What you have to do: Copy only the lines from the one containing "Click the flag tasks icon in header" through the final line of the records below, exactly as written, with no pictures.

(Collected data entries)
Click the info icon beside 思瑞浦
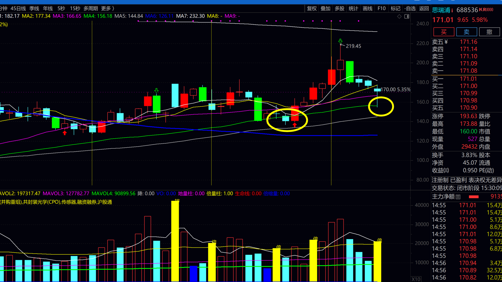Image resolution: width=502 pixels, height=282 pixels. tap(452, 10)
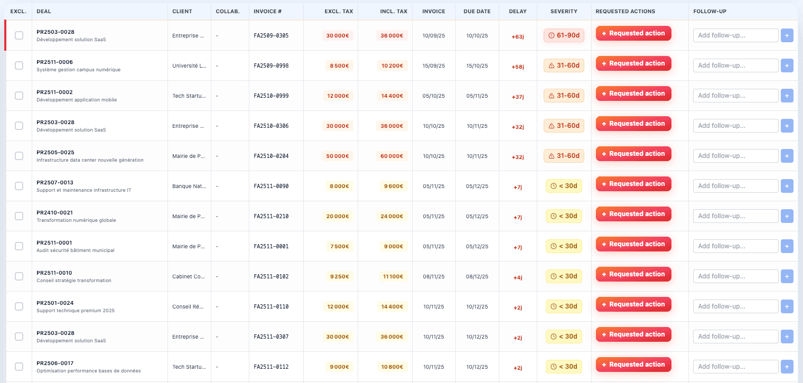Click the plus icon beside follow-up for invoice FA2509-0305
The width and height of the screenshot is (803, 383).
click(787, 35)
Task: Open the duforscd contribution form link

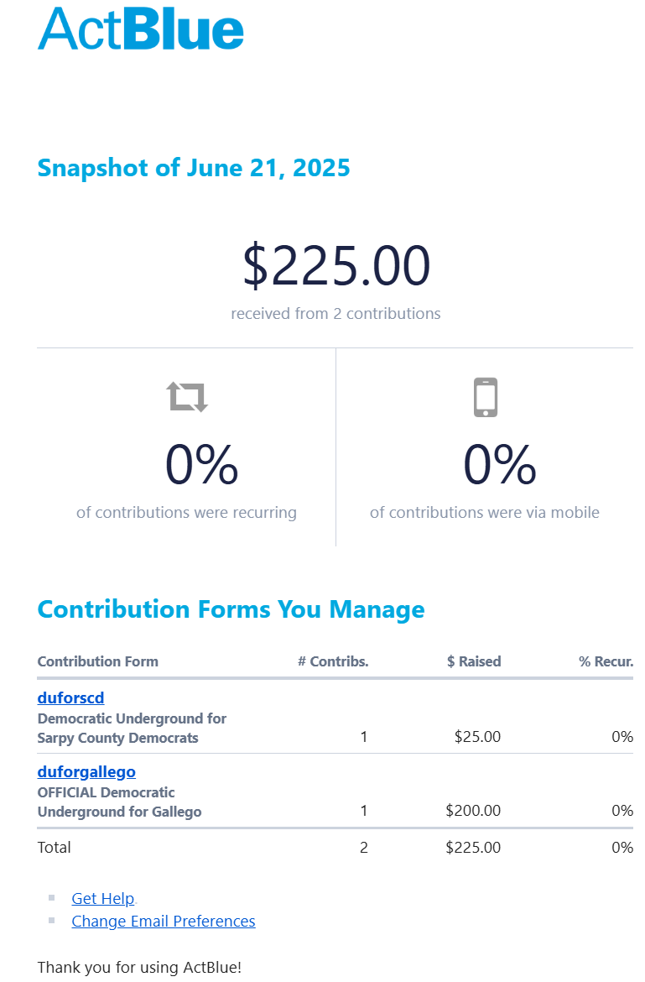Action: click(x=70, y=697)
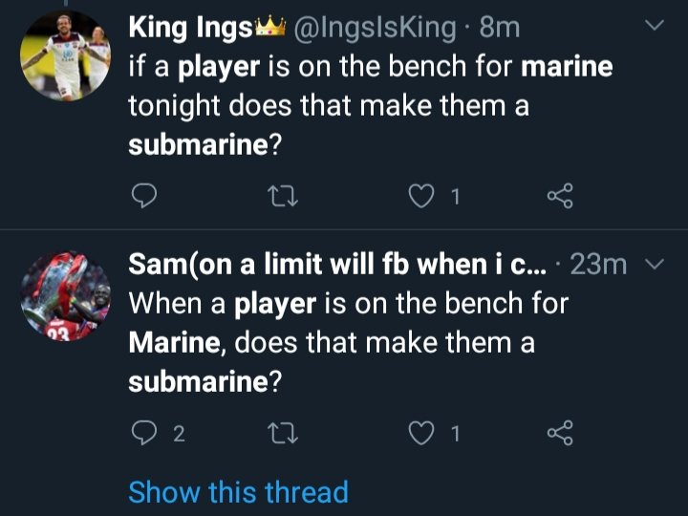
Task: Open King Ings' profile picture
Action: [66, 54]
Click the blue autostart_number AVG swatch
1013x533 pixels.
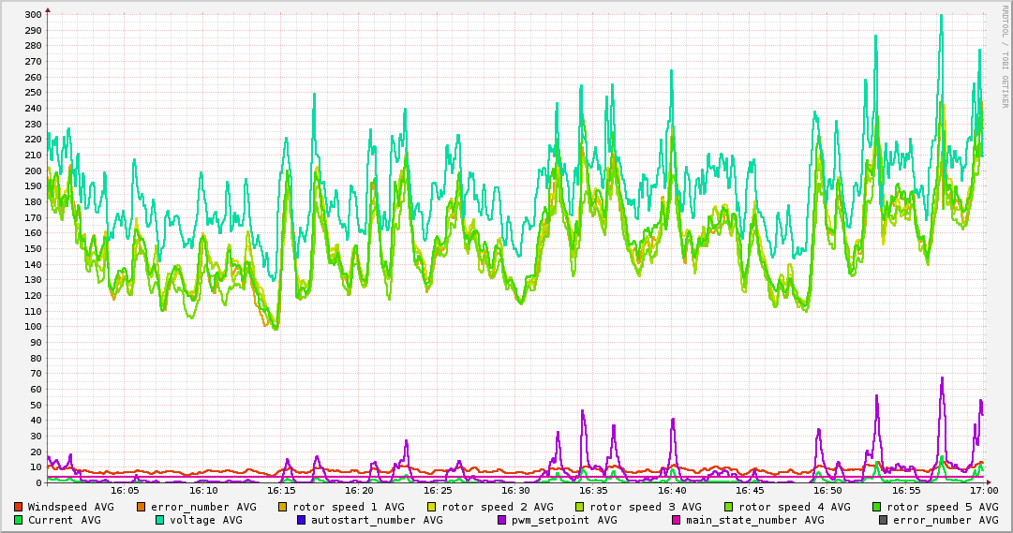(x=301, y=520)
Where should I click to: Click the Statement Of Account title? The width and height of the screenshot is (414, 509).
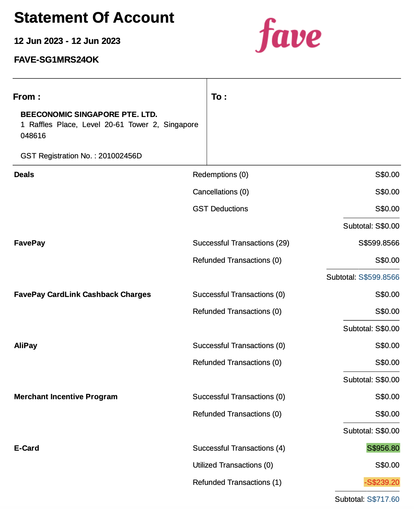coord(94,18)
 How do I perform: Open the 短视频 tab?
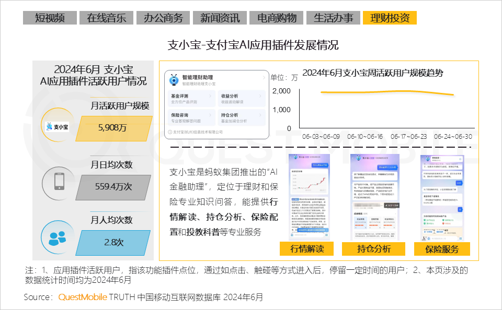point(50,18)
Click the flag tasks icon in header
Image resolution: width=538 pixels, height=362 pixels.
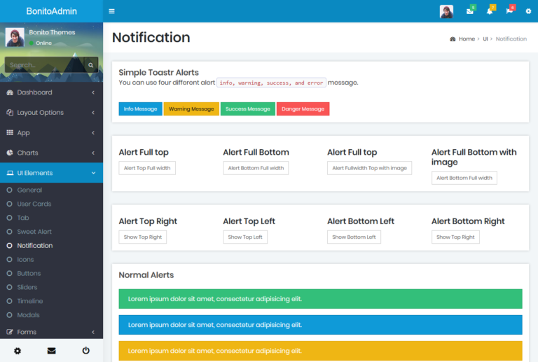coord(509,11)
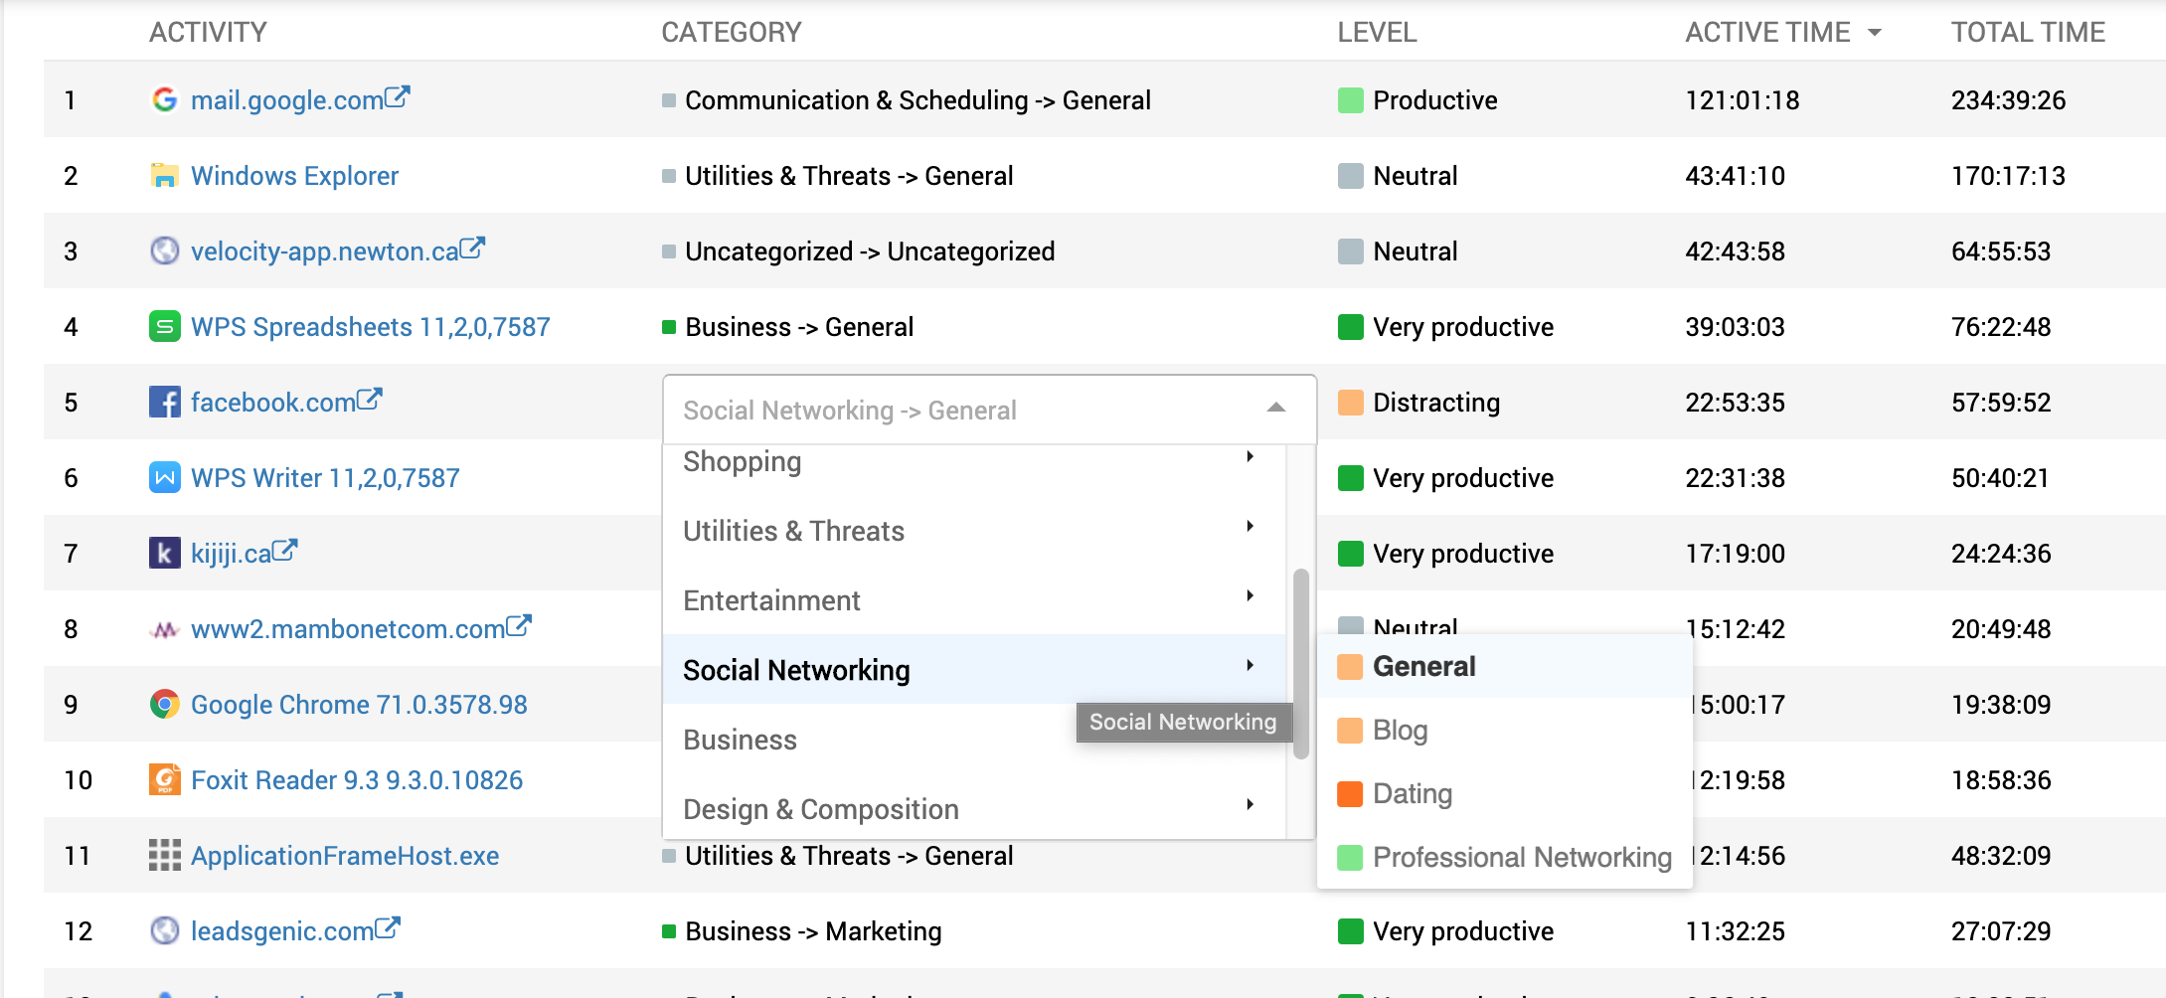
Task: Sort by Active Time column arrow
Action: point(1875,33)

Answer section:
Click the flag tasks icon in header
Image resolution: width=538 pixels, height=362 pixels.
coord(509,11)
Task: Sort by Active Time column arrow
Action: point(1875,33)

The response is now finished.